2. The PonoMusic online music store, which would sell earbud and headphone products suitable for use with the PonoPlayer device.
3. The PonoMusic App, the accompanying desktop-based "media-management" software, which would allow customers to download and sync music to the player.

==Reception==
A 2012 Rolling Stone report on Pono relayed generally positive anticipation, but quoted musician Jim James as asking, "I've already bought Aretha Franklin's 'Respect' a lot of times. Do I have to buy it again?"

Press reaction to Pono announcements in March 2014, was generally skeptical: approving of the idea of good sound, but questioning the viability of a standalone player in a market that had moved largely to smartphones and increasingly towards music streaming.
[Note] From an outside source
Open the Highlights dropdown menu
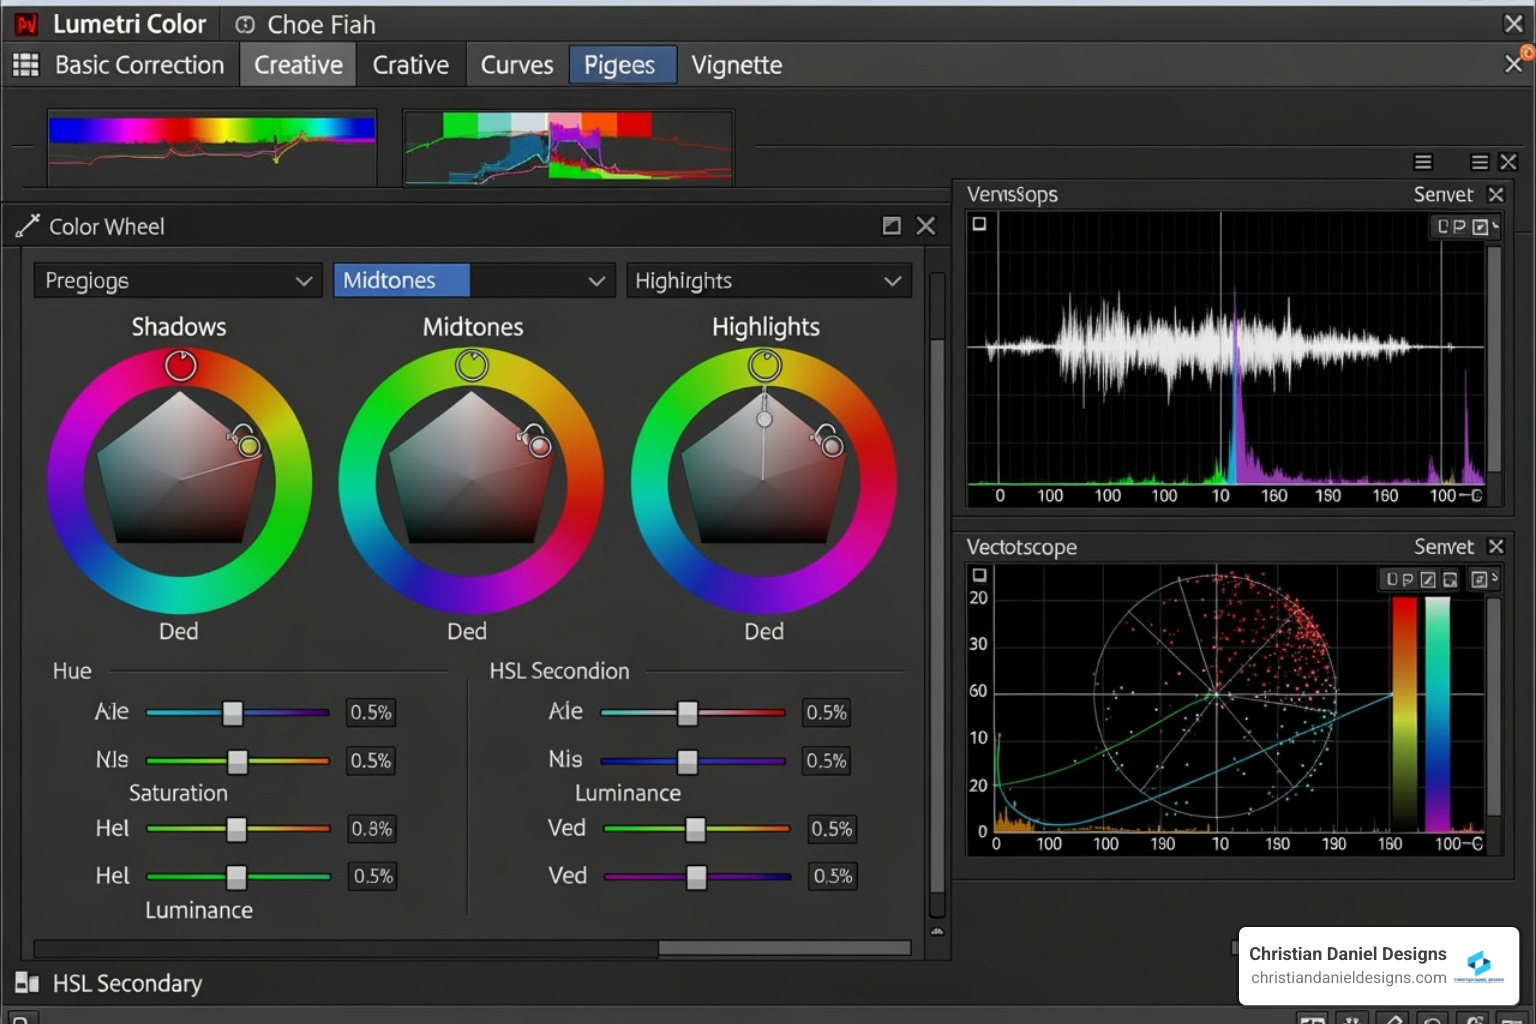Screen dimensions: 1536x1024 coord(768,281)
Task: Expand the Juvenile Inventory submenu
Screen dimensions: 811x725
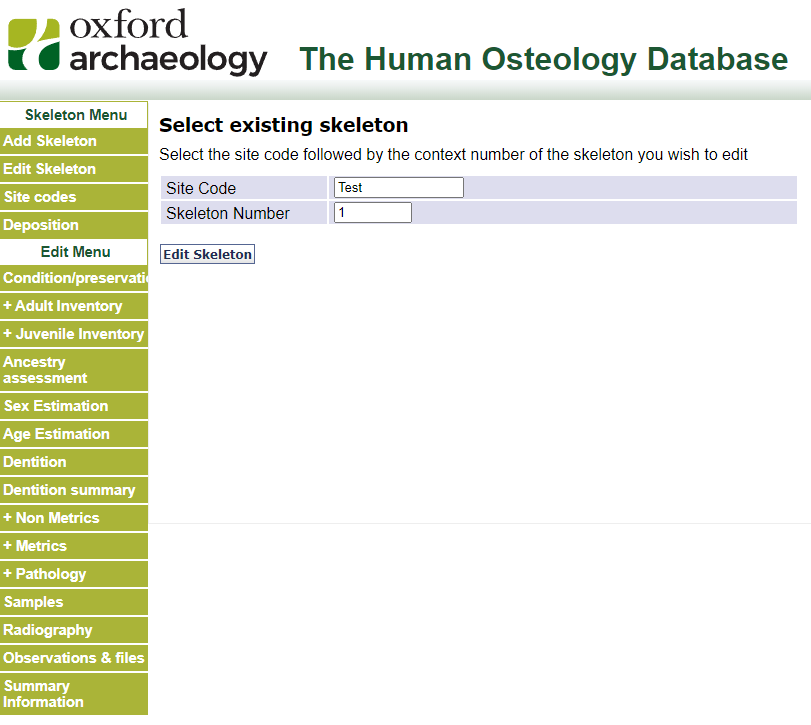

Several commentators suggested that the key to improved sound lay largely in music engineering and mastering practices, rather than in file formats and players.

In the wake of its launch at the Consumer Electronics Show in January 2015, Pono received mixed reviews. Yahoo Tech's David Pogue conducted a blind test with 15 volunteers aged 17 to 55 comparing Pono Music downloads (FLAC format) played on a Pono Player with iTunes downloads (AAC format) played on an iPhone; he found that the participants did not prefer Pono. A subsequent (subjective, non-ABX) review in the Stereophile magazine, deemed the Pono Player's performance superior to more expensive components and players with the reviewer saying "I am pleased to report that CD rips sounded excellent through the player."